Strictly speaking, calculating accuracy doesn't require the details of a confusion matrix: it's simply the proportion of correct predictions.
Since there are 4 possible classes in this exercise and we are interested only in the accuracy of the class 'fail', this means that the 3 other classes are considered like a single class 'not fail'.
So to obtain the accuracy of fail, sum:
- the number of students predicted as 'fail' who truly fail (True Positive cases)
- the numbers of students predicted as 'not fail' who truly don't fail (True Negative cases)
And then divide by the total number of students.
edit to answer comment:
the DT shows for every node the proportion of instances by class, for the subset of data that it receives based on the previous conditions (see a short explanation about DTs here).

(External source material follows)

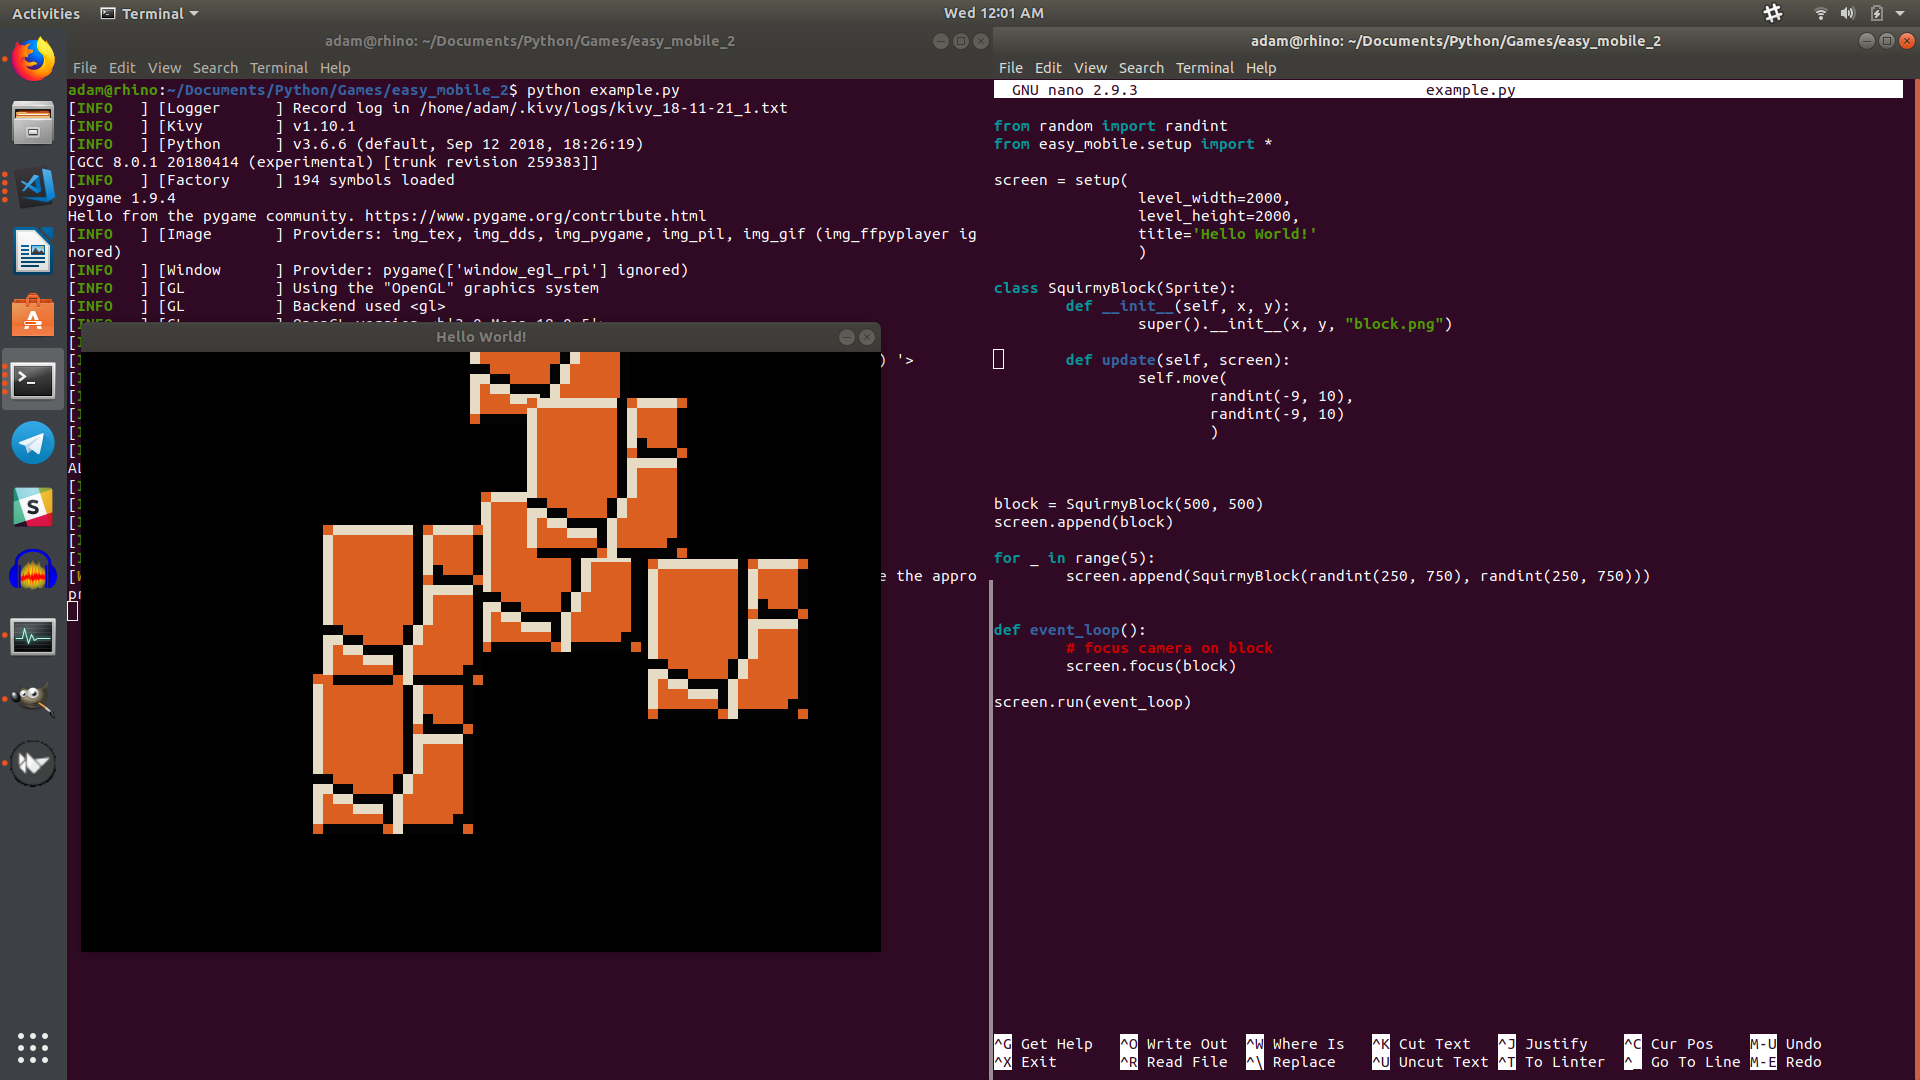
Task: Open system menu dropdown arrow
Action: 1900,13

The instances are predicted at the level of leaf nodes, i.e. nodes with no children. The leaf node simply assigns the majority class. For example if we take the leaf node "studied_credits>=82.500" (just below the root), the majority class is 'withdrawn'. This means that the 5565 instances in this leaf are predicted 'withdrawn', which means 'not fail' for our purpose. This includes 1120 instances which actually should be 'fail', so this leaf node results in 4445 TNs and 0 TPs (and also 1120 FNs but we are not interested in those for accuracy).
By doing this for every leaf node you should obtain the total number of TPs and TNs. The total number of instances is given in the root node, it's 15370.